Standing martingales are allowed for all over fence classes. All other martingales may be considered unconventional. "
Isn’t this horse a prime example of why Martingales exist?
I agree. The OP’s horse is a prime candidate for a correctly adjusted standing martingale. That will deliver the correction exactly when needed, and release the correction immediately when the misbehavior stops. Only gunslingers and a very few brilliant horsemen have the reflexes to apply and release the correction as accurately using a running.
Well, I would go with a standing martingale with a head tosser. Correctly applied of course. The running martingale is also a good tool, but is more used for placing the action of the snaffle onto the bars ONLY, rather than occasionally onto the corners of the mouth, if the horse raises his head. Head tossers are different from head raisers.

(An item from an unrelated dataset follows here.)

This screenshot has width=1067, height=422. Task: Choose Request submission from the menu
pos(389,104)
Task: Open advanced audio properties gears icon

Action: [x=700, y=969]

But before applying any martingale, one always has to ask one’s self “why” is this horse doing this? What is his reason for head tossing? Because he has one. It may be a reason that a martingale will help, or it may not be. Once you have answered the question as to “why”, then try a martingale, after addressing the reason “why” if possible.
The reason why can be dentistry problems, or rider problems, or a number of other things that must be addressed before simply applying the martingale in an attempt to FIX.
Yes. It sounds like a prime candidate.
When my own steady-eddy snarfed up a bug while cantering and decided that he could no longer canter without flipping his head every stride, I stuck a standing on him for a few weeks. Worked like a charm. He doesn’t wear it any more…although it may come out again as we are having some difficulties that included a flipping head.